* **Your goal**
Here are some entries. Print them exactly as they are.

====

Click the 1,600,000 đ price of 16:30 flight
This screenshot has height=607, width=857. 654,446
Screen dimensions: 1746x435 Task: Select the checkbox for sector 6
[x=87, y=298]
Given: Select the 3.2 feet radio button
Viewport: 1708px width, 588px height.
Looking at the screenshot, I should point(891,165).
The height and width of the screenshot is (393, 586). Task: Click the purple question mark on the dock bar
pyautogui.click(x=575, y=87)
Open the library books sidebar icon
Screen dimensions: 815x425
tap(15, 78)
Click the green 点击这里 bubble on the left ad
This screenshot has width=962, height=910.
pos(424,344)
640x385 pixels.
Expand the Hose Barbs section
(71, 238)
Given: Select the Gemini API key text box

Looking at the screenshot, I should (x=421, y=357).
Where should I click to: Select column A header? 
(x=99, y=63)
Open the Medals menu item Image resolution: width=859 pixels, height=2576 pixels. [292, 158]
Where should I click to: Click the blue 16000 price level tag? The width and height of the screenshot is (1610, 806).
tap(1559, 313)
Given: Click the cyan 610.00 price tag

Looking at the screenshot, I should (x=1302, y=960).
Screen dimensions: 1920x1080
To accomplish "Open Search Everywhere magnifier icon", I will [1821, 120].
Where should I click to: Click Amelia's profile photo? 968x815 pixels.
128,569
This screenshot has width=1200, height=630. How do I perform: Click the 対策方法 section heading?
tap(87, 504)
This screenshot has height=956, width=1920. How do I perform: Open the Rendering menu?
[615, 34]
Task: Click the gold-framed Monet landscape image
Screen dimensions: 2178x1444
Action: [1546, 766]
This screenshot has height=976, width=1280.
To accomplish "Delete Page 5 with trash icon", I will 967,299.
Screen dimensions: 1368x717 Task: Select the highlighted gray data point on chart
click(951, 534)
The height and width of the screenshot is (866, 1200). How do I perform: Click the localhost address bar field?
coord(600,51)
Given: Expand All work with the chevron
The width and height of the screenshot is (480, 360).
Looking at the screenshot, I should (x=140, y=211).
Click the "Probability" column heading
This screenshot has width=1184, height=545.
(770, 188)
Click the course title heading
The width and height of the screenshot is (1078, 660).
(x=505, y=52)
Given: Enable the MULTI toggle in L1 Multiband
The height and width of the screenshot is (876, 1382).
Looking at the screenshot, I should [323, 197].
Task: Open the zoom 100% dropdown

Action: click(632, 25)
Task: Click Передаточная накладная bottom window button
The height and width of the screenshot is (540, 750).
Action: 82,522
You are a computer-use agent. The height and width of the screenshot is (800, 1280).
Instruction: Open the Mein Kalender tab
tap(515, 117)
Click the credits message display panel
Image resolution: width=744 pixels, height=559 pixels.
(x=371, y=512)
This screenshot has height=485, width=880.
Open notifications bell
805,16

====

* **Exercise response**
Click the 1,600,000 đ price of 16:30 flight
This screenshot has height=607, width=857. 654,446
Screen dimensions: 1746x435 Task: Select the checkbox for sector 6
[x=87, y=298]
Given: Select the 3.2 feet radio button
Viewport: 1708px width, 588px height.
Looking at the screenshot, I should point(891,165).
The height and width of the screenshot is (393, 586). Task: Click the purple question mark on the dock bar
pyautogui.click(x=575, y=87)
Open the library books sidebar icon
Screen dimensions: 815x425
tap(15, 78)
Click the green 点击这里 bubble on the left ad
This screenshot has width=962, height=910.
pos(424,344)
640x385 pixels.
Expand the Hose Barbs section
(71, 238)
Given: Select the Gemini API key text box

Looking at the screenshot, I should (x=421, y=357).
Where should I click to: Select column A header? 
(x=99, y=63)
Open the Medals menu item Image resolution: width=859 pixels, height=2576 pixels. [292, 158]
Where should I click to: Click the blue 16000 price level tag? The width and height of the screenshot is (1610, 806).
tap(1559, 313)
Given: Click the cyan 610.00 price tag

Looking at the screenshot, I should (x=1302, y=960).
Screen dimensions: 1920x1080
To accomplish "Open Search Everywhere magnifier icon", I will [1821, 120].
Where should I click to: Click Amelia's profile photo? 968x815 pixels.
128,569
This screenshot has width=1200, height=630. How do I perform: Click the 対策方法 section heading?
tap(87, 504)
This screenshot has height=956, width=1920. How do I perform: Open the Rendering menu?
[615, 34]
Task: Click the gold-framed Monet landscape image
Screen dimensions: 2178x1444
Action: [1546, 766]
This screenshot has height=976, width=1280.
To accomplish "Delete Page 5 with trash icon", I will 967,299.
Screen dimensions: 1368x717 Task: Select the highlighted gray data point on chart
click(951, 534)
The height and width of the screenshot is (866, 1200). How do I perform: Click the localhost address bar field?
coord(600,51)
Given: Expand All work with the chevron
The width and height of the screenshot is (480, 360).
Looking at the screenshot, I should (x=140, y=211).
Click the "Probability" column heading
This screenshot has width=1184, height=545.
(770, 188)
Click the course title heading
The width and height of the screenshot is (1078, 660).
(x=505, y=52)
Given: Enable the MULTI toggle in L1 Multiband
The height and width of the screenshot is (876, 1382).
Looking at the screenshot, I should [323, 197].
Task: Open the zoom 100% dropdown

Action: click(632, 25)
Task: Click Передаточная накладная bottom window button
The height and width of the screenshot is (540, 750).
Action: 82,522
You are a computer-use agent. The height and width of the screenshot is (800, 1280).
Instruction: Open the Mein Kalender tab
tap(515, 117)
Click the credits message display panel
Image resolution: width=744 pixels, height=559 pixels.
(x=371, y=512)
This screenshot has height=485, width=880.
Open notifications bell
805,16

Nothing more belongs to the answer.